## What this exercise asks
A: Please reproduce a passage from the farm debt text below word for word, beginning at the words "And I was terrified." and stopping after "are not alone.".
B: Answer these questions using the farm debt text below, marking each answer to match its question:
(i) In what season and year was the family filing Chapter 12 bankruptcy?
(ii) What two things does the writer want the reader to know before going further?
(iii) How does the text describe the margin for error in agriculture?

## Text to read
#####

In the spring of 2024, we were selling livestock, selling equipment, and filing Chapter 12 bankruptcy on our row crop farm—all at the same time. I was homeschooling our kids, fielding calls from lenders, and trying to hold my family together with both hands while everything we’d built was being systematically dismantled.

And I was terrified.

Not just of the debt. Of what people would think. Of whether we’d made catastrophic mistakes. Of what came next.

Here’s the part nobody talks about: farm debt doesn’t feel like a financial problem. It feels like a personal failure. It’s tied up in your land, your family name, your identity, your sense of calling. When the numbers go sideways, it doesn’t just shake your bank account—it shakes everything.

If you’re in that place right now, I want you to know two things before we go any further:

  1. You are not alone.
  2. There is a way through.

Why Farm Debt Hits Different

Farm debt isn’t like consumer debt. You’re not just managing credit cards and car payments. You’re navigating operating loans, equipment loans, land contracts, FSA debt, livestock financing, and often—a home tied directly to the operation. The variables are enormous, and most financial advice wasn’t written with you in mind.

Add to that the seasonality, the weather, the market swings, the input costs that continue to climb every year—and it becomes clear that many farm families aren’t struggling because they did something wrong. They’re struggling because agriculture is genuinely hard, and the margin for error is razor thin.

#####

## Raw data
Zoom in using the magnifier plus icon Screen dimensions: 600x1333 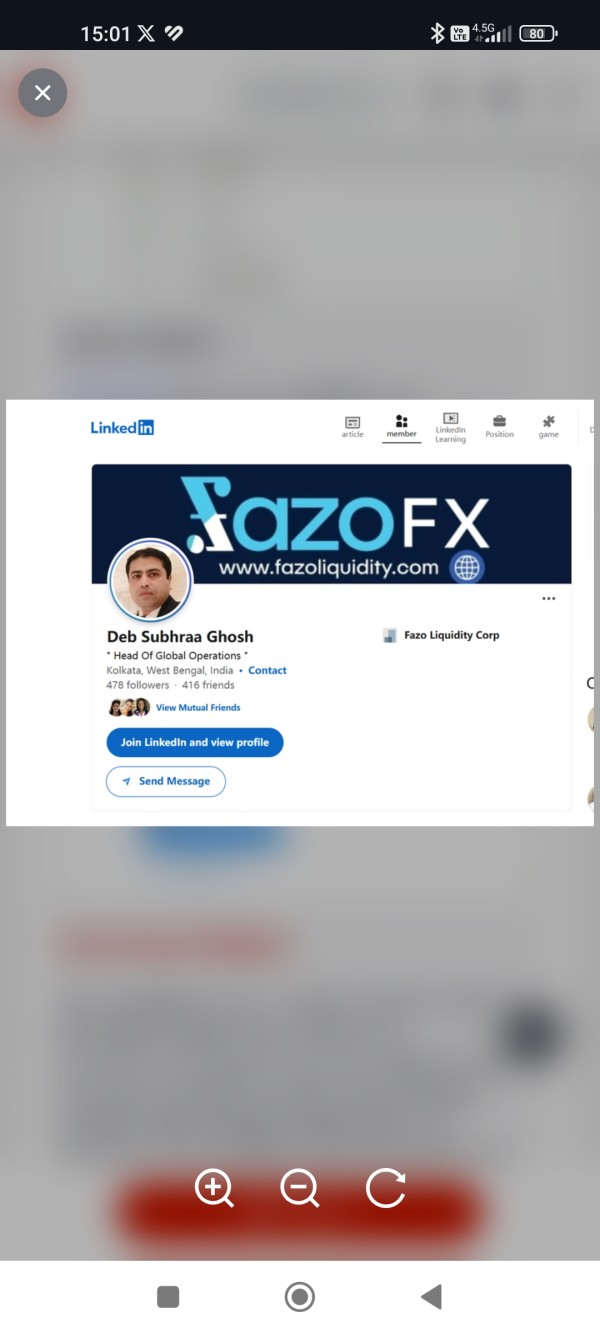click(214, 1189)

#####

## Solutions below
A:
And I was terrified.

Not just of the debt. Of what people would think. Of whether we’d made catastrophic mistakes. Of what came next.

Here’s the part nobody talks about: farm debt doesn’t feel like a financial problem. It feels like a personal failure. It’s tied up in your land, your family name, your identity, your sense of calling. When the numbers go sideways, it doesn’t just shake your bank account—it shakes everything.

If you’re in that place right now, I want you to know two things before we go any further:

  1. You are not alone.

B:
(i) The spring of 2024.
(ii) You are not alone, and there is a way through.
(iii) As razor thin.